Saturday, October 16, 2010

That Barefoot Yankee Vagrant

I've continued to walk and run barefoot with my improving health. My feet are tough and strong and I really am enjoying the feel of the ground directly under the soles of my feet. The whole thing remains in experimental stage. It's very fun and even feels mildly edgy. But I keep reminding myself that I am just trying something new and am out there with nothing to prove.
I made a firm decision that if my feet begin to resemble the feet of any of the following, I will quit immediately:
-Frodo Baggins
-shoeless, deck-swabbing, pirate from any Robert Louis Stevenson novel

I often wonder what my neighbors think as they pass me. Do they think I'm going swimming somewhere? Got locked out of my house without my shoes? Dirty hippy moving into a nice Republican neighborhood? I make a point to wear my expensive running sunglasses when I go out so that I don't look so much like a vagrant.
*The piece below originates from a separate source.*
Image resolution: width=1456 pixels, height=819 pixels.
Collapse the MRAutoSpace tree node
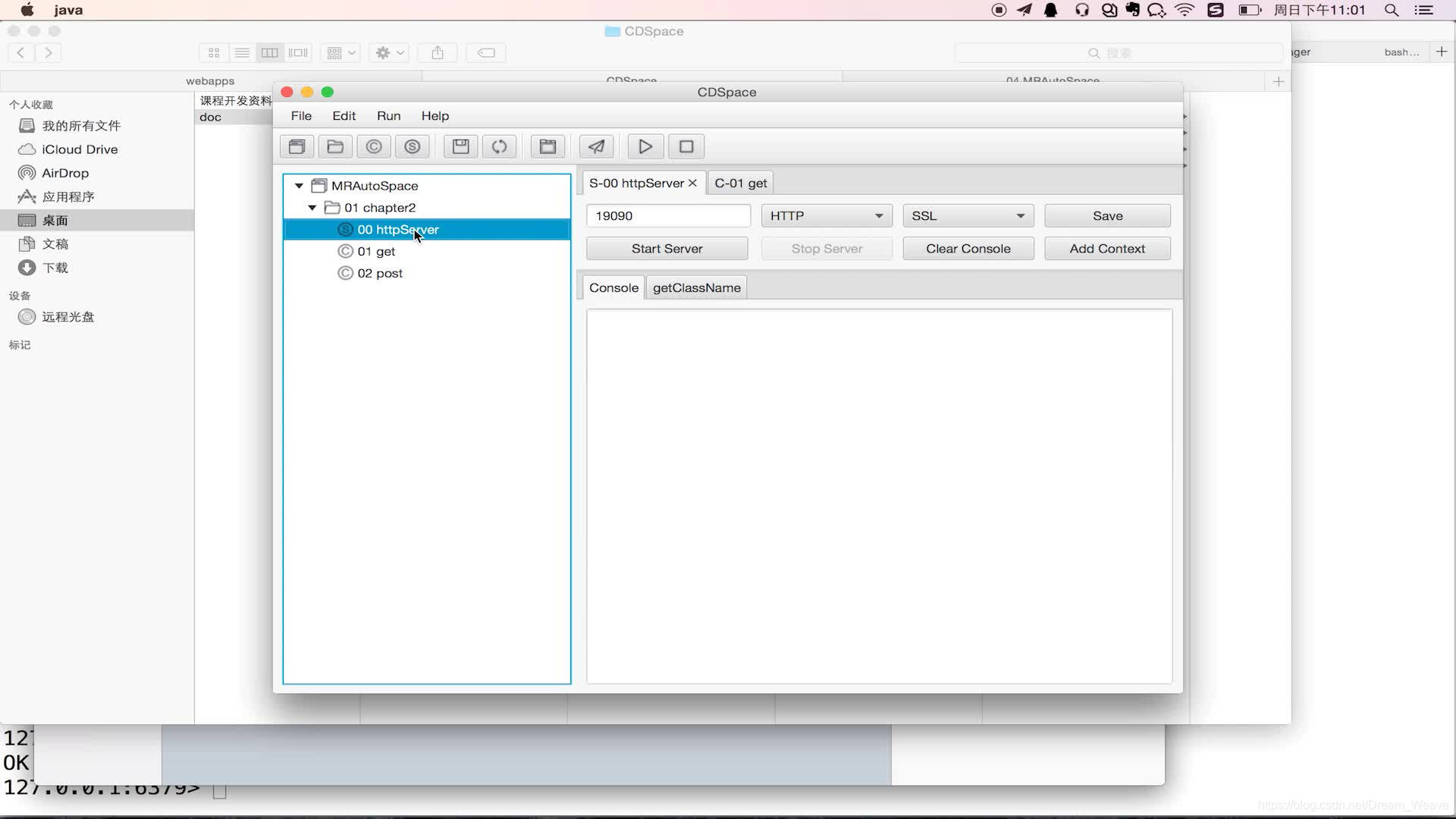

One of my first days of feeling better I decided to take a real run. Barefoot, of course. (up until this point, I'd been taking walks and running bits and pieces) It was a glorious day and the sun felt wonderful on my face and shoulders. I know I had a huge smile on my face. The wonderful thing about being barefoot was how incredible the sun-warmed dirt road felt under my feet and between my toes. After a good long stretch of running I got to thinking, Man, all of this being sick really has taken a toll on my lung capacity. Feels pretty tight in there. At which point I looked at my watch. Oh, Emily, you dork! You've been running at 8 min/mile pace! (My normal pace is more along the lines of 10 min/mile) I slowed it down and the lungs held-up just fine. That sure was a fun way to start off running again.

One week later....for now I am putting the barefoot experiment on hold. Not because I'm in danger of developing hobbit feet, though. Two road-killed rattlesnake babies between our driveway and the entrance to the development make me wonder just how many of them are out there and crossing the road...then there's the tarantula, and the 3 large communities of enormous ants (what do fire ants look like, I wonder?) on my favorite dirt road. Going to make the official call that it is not worth it. For now.
But I must raise my coffee cup to honor those that settled this mean old chunk of Texas panhandle. Those men and women had a whole lot of pluck. Hats off to you.